As regards its responsibilities under the terms of the Security Council resolutions, the Committee conveyed its views formally to the parties in a document dated 19 November, the substance of which had been conveyed informally on 7 November, to the committee representing the Netherlands Government. In that document the Committee stated that it would render all assistance possible to the parties in reaching a political settlement. In that connection, the committee would assume any and every task devolving upon it as the result of agreements or requests made by the parties from time to time. Nothing the Committee might do would bind either party, except under circumstances where two conditions were fulfilled only through agreement.
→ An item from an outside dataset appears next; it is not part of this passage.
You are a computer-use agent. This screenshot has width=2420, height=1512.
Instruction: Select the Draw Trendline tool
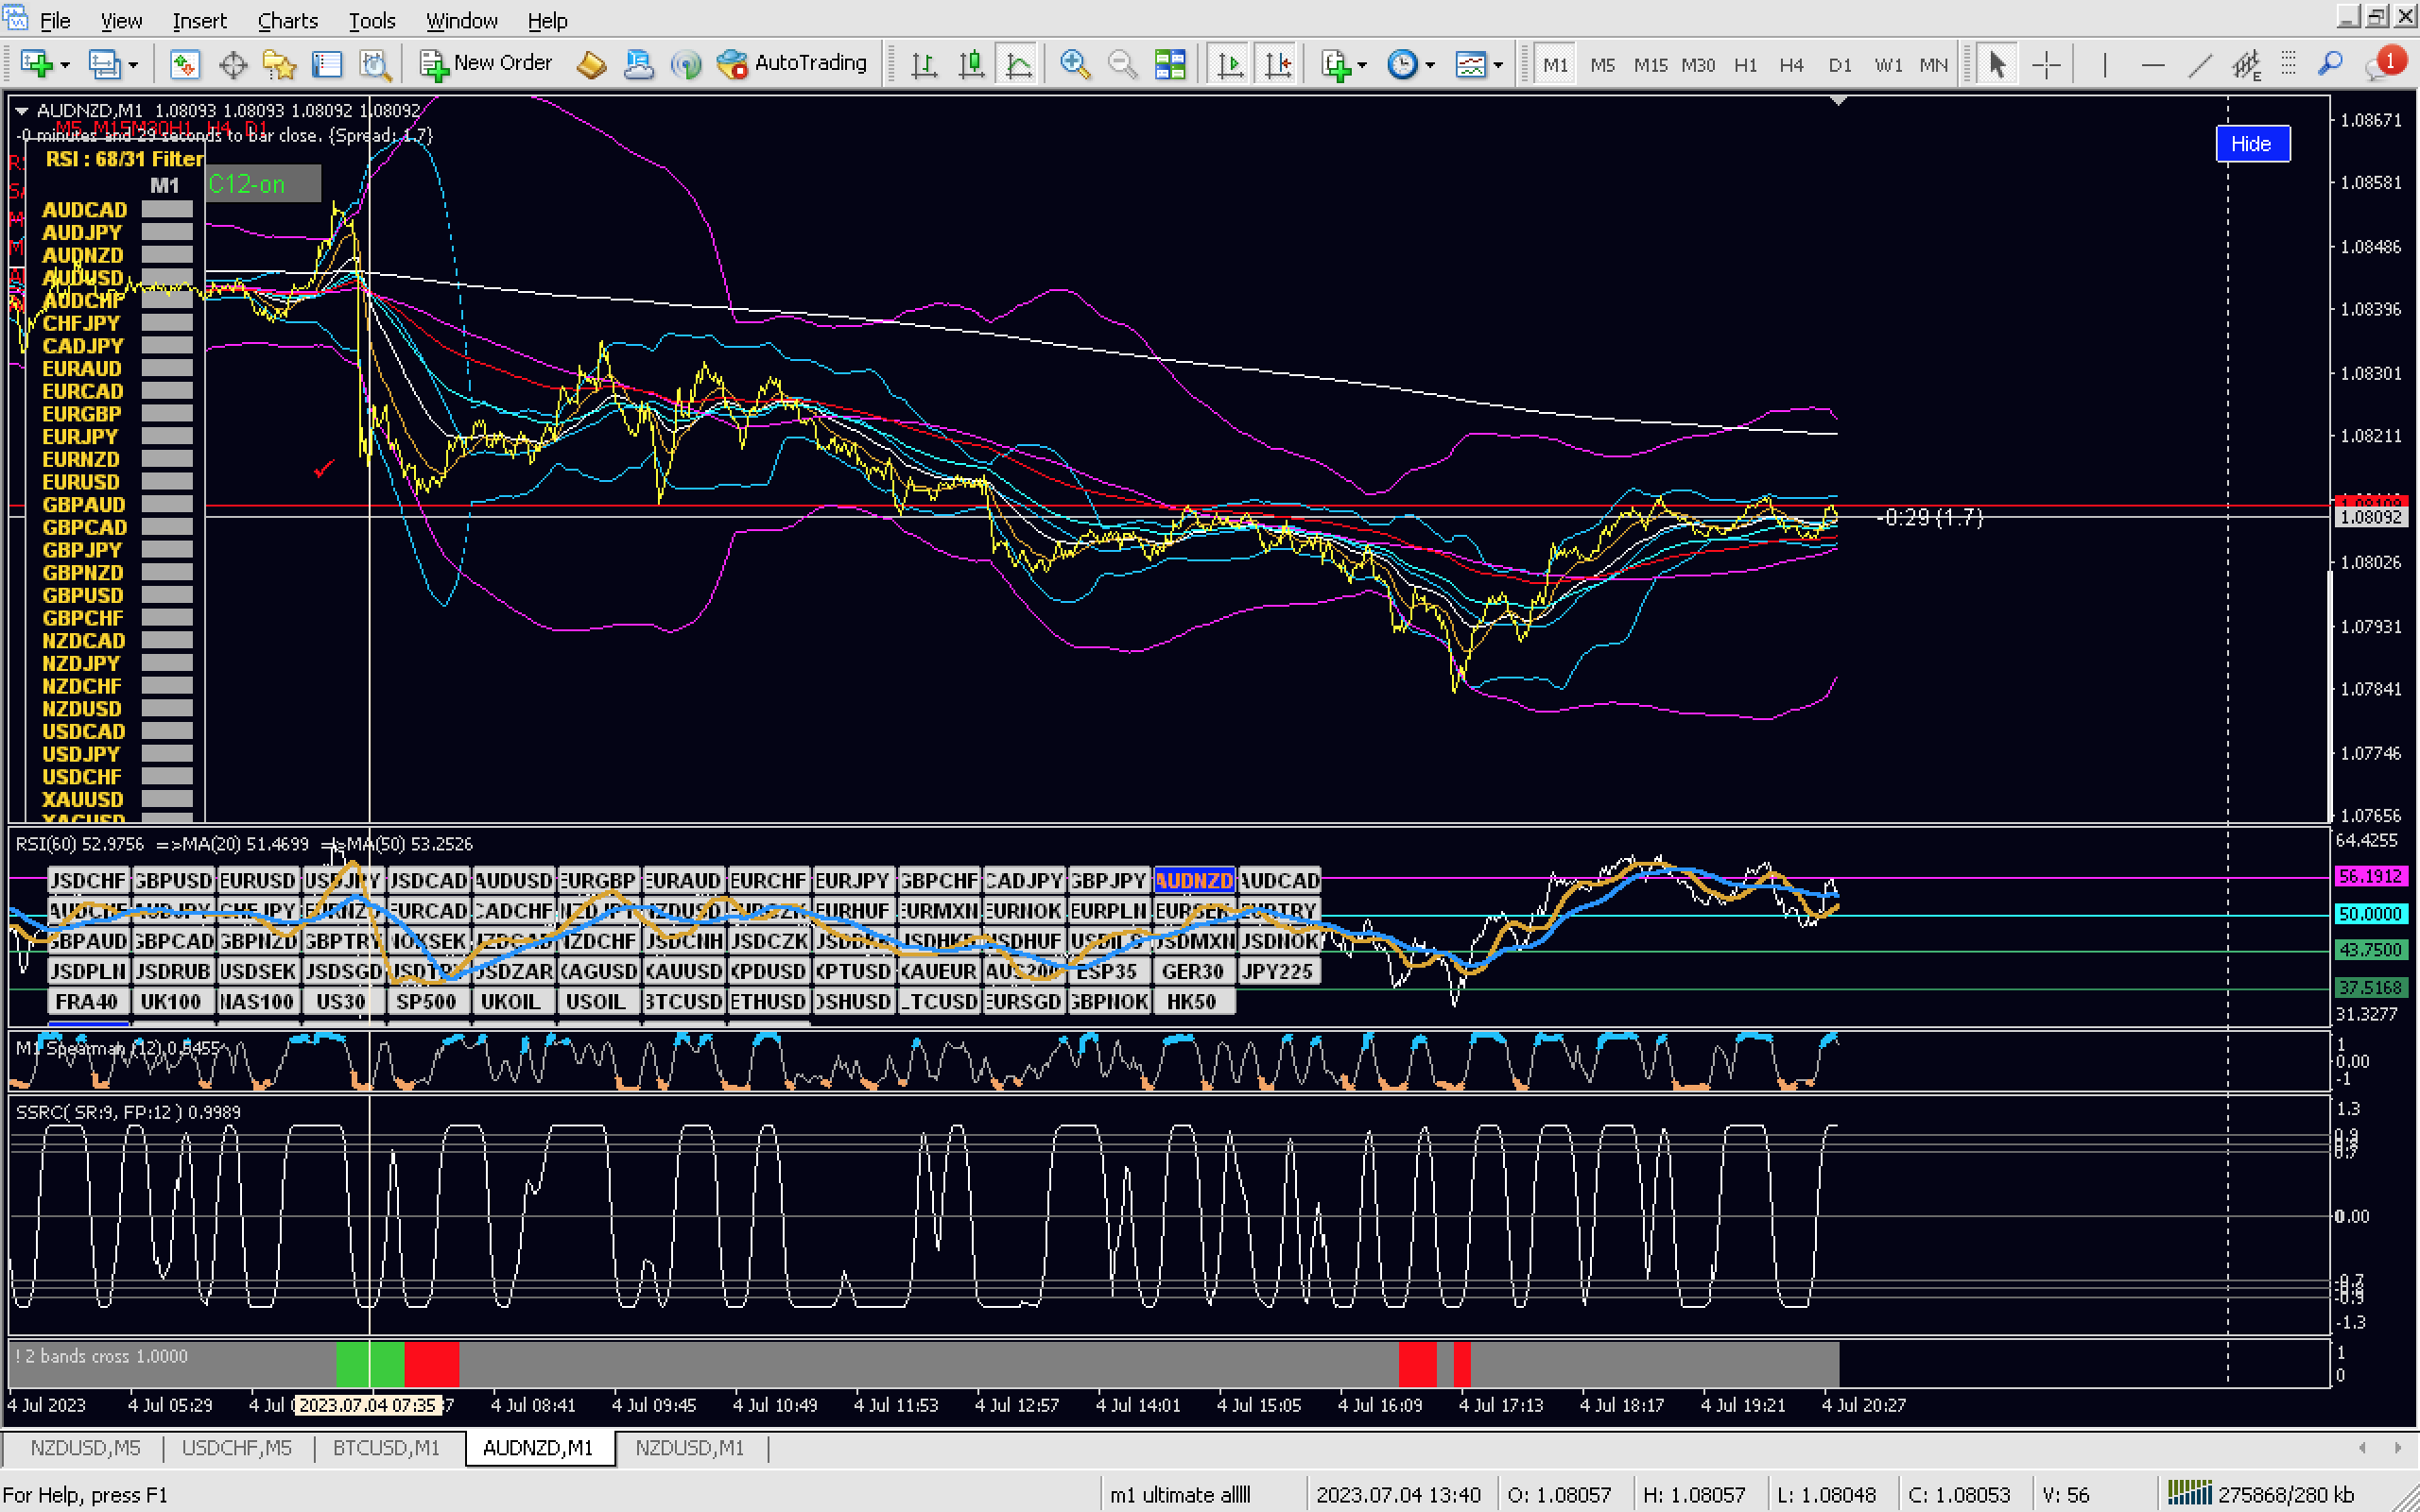(x=2199, y=65)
- (1) that both parties asked the committee to make recommendations
- (2) that both parties asked in advance that they would regard such recommendations binding. However, under the terms of paragraph 4 of the Security Council's resolution of 1 November on the Indonesian Question, the Committee considered itself directed by the council to offer its assistance to the parties, in the absence of any direct agreement between the parties, in reaching agreement on an arrangement which would ensure the observance of the cease fire resolution, without awaiting a request by either party that the Committee offer such assistance.

==Aftermath==
Negotiations, which took place from 23 August to 2 November 1949, assisted by the UNCI reached agreement resulting in a number of documents, namely a Charter of Transfer of Sovereignty—to come into immediate effect—a statute of union, a draft constitution, an economic agreement and agreements on social and military affairs.

The Dutch parliament debated the agreement, and the upper and lower houses ratified it on 21 December 1949. The Central Indonesian National Committee, ratified the agreement on 14 December. Sovereignty was transferred to the United States of Indonesia on 27 December.